Python Virtual Environments On Hopper
There are different approaches in the Python ecosystem for creating virtual environments (VE): pyenv
, venv
, virtualenv
, virtualenvwrapper
, and pipenv
. Among these, the methods venv
and virtualenv
are quite similar, and either one can be chosen. The key distinction between these two lies in how they handle Python executables within the virtual environment folder:
venv
creates a virtual environment without copying Python executables.virtualenv
creates a virtual environment by copying Python executables.
Before utilizing Python Virtual Environments on Hopper, please take note of the following:
- Python environments need to be established separately on Hopper. A Python Virtual environment built on Hopper should not be expected to function on any other system.
- For Hopper, it is recommended to employ
venv
for creating virtual environments, following the process detailed below.
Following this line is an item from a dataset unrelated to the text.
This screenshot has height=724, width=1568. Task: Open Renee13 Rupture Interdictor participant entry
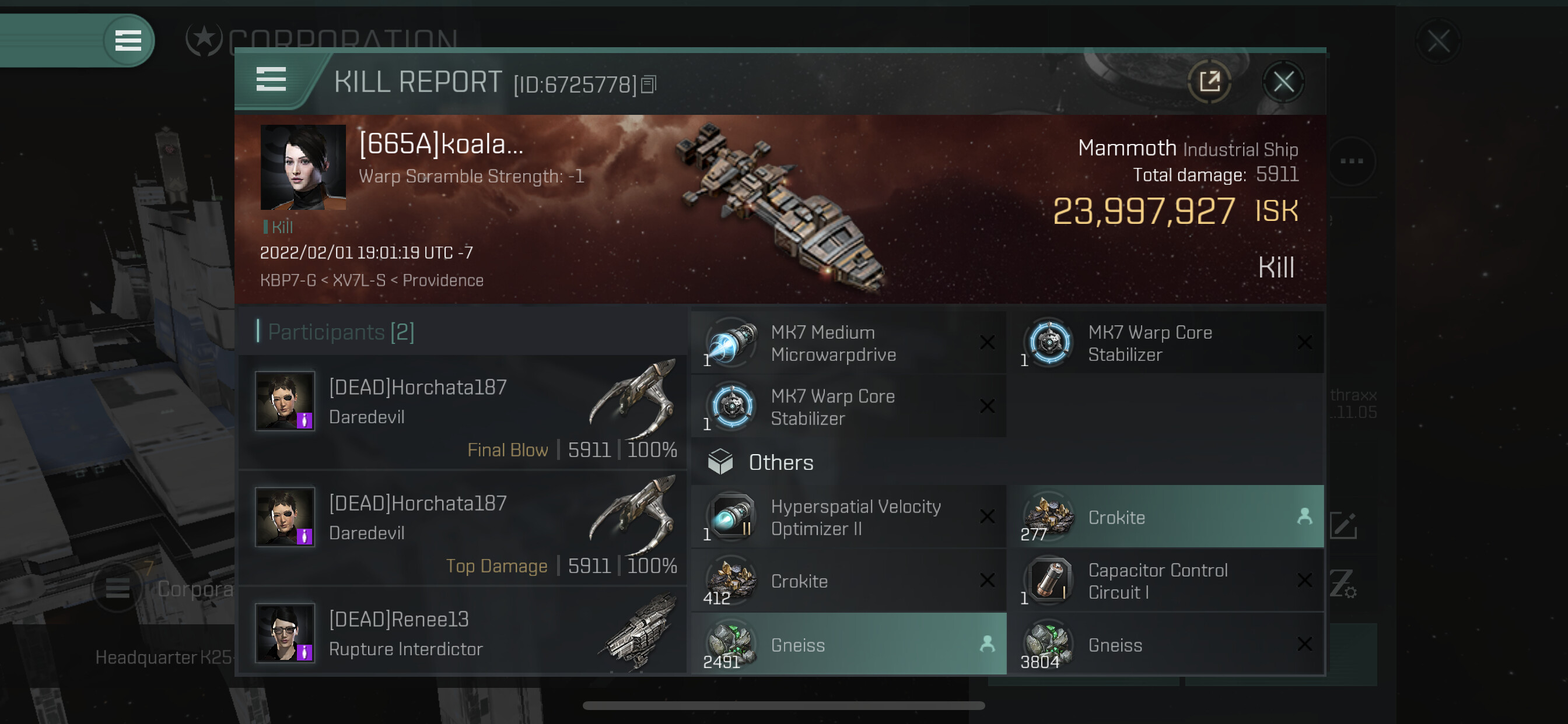click(x=463, y=633)
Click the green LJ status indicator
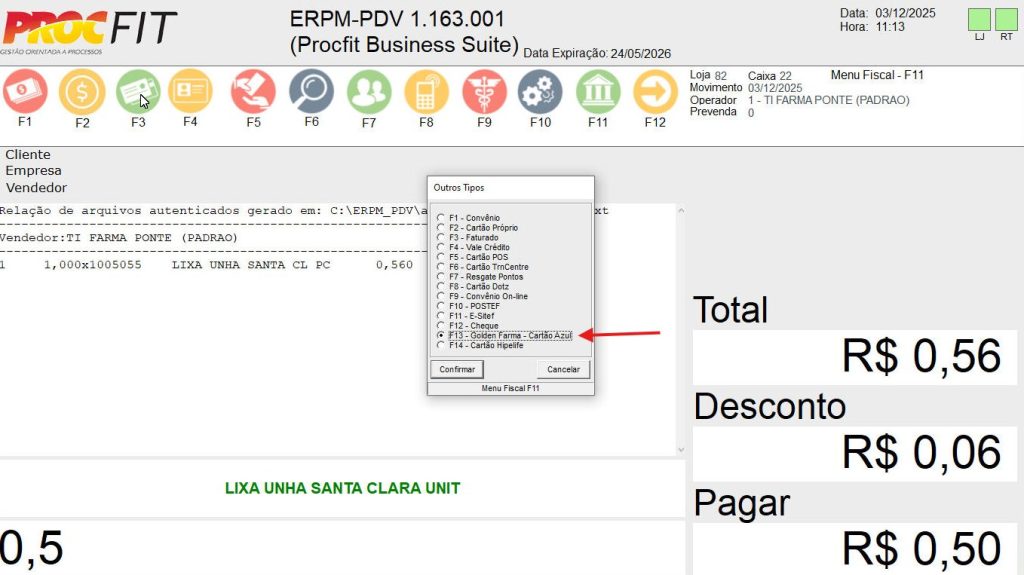 (x=979, y=19)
Starting an interactive Session on Hopper GPUs
If you intend to run the Python Virtual Environments on the Hopper DGX-A100 GPU nodes, the first step is to get directly on the
GPU node by starting an interactive session with the salloc
command
salloc -p gpuq -q gpu -n 1 --ntasks-per-node=1 --gres=gpu:1g.10gb:1 --mem=50GB
Type of GPU | SLURM setting | No. of GPUs on Node | No. of CPUs | RAM |
---|---|---|---|---|
1g 10GB | --gres=gpu:1g.10gb:nGPUS | 4 | 64 | 500GB |
2g 20GB | --gres=gpu:2g.20gb:nGPUS | 4 | 64 | 500GB |
3g 40GB | --gres=gpu:3g.40gb:nGPUS | 4 | 64 | 500GB |
A100 80GB | --gres=gpu:A100.80gb:nGPUS | 4 | 64 | 500GB |
DGX A100 40GB | --gres=gpu:A100.40gb:nGPUs | 8 | 128 | 1TB |
A similar command can be used to start an interactive session on the contrib-gpuq partition, as below:
salloc -p contrib-gpuq -q gpu -n 1 --ntasks-per-node=1 --gres=gpu:2g.20gb:1 --mem=5GB
sinfo
command to view the list of nodes available, the time restriction for each node, and the available partitions.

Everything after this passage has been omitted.